DATA LISTING:
# # # # # # #

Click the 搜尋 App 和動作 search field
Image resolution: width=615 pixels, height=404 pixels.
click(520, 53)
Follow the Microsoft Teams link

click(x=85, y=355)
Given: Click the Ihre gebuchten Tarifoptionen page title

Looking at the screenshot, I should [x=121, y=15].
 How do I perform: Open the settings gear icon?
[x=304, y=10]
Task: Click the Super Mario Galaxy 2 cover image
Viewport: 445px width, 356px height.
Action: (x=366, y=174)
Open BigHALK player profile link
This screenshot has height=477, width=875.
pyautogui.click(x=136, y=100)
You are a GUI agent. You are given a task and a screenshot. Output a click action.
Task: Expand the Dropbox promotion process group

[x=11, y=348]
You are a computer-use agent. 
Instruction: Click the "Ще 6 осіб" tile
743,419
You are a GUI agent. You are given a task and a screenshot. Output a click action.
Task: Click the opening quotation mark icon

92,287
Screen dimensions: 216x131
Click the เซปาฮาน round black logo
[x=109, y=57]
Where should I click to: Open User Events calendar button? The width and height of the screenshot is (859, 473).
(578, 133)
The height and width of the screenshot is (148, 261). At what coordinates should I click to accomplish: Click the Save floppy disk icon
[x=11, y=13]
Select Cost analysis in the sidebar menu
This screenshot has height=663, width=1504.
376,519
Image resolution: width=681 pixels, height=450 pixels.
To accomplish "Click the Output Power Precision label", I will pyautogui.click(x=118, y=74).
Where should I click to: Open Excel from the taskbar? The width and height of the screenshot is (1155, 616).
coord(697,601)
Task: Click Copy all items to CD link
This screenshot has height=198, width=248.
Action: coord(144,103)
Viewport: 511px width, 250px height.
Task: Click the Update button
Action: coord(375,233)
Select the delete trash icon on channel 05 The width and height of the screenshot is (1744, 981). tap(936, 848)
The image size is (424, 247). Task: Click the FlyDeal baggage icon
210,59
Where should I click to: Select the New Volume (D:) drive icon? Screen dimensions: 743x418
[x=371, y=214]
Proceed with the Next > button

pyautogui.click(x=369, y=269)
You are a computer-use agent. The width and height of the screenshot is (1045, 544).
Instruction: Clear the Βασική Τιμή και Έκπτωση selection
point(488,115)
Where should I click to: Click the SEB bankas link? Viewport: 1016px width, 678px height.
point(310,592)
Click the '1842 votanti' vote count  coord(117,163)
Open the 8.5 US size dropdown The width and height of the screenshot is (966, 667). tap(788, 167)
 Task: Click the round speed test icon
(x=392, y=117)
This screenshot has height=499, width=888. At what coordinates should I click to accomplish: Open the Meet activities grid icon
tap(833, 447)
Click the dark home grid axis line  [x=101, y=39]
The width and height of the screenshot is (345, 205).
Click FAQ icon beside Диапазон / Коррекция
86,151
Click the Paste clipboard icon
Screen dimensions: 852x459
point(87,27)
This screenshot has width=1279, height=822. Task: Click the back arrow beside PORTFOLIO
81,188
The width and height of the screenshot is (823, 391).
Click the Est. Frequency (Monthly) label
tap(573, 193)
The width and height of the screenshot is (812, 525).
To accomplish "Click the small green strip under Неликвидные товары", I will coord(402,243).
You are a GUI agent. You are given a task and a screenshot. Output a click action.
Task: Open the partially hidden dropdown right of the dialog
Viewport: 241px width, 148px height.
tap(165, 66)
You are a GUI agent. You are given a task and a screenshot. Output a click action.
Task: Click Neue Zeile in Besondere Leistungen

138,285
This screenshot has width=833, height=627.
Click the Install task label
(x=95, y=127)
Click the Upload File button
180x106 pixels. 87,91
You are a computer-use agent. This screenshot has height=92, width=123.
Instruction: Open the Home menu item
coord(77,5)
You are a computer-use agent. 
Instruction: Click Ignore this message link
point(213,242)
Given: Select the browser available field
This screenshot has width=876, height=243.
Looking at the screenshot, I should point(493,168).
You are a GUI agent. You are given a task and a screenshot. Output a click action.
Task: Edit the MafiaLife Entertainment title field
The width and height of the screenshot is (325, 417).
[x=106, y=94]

# # # # # # #

Copy each line from the entries above that has the word "computer" in it.

You are a computer-use agent. 
You are a computer-use agent. The width and height of the screenshot is (1045, 544).
You are a computer-use agent. This screenshot has height=92, width=123.
You are a computer-use agent. 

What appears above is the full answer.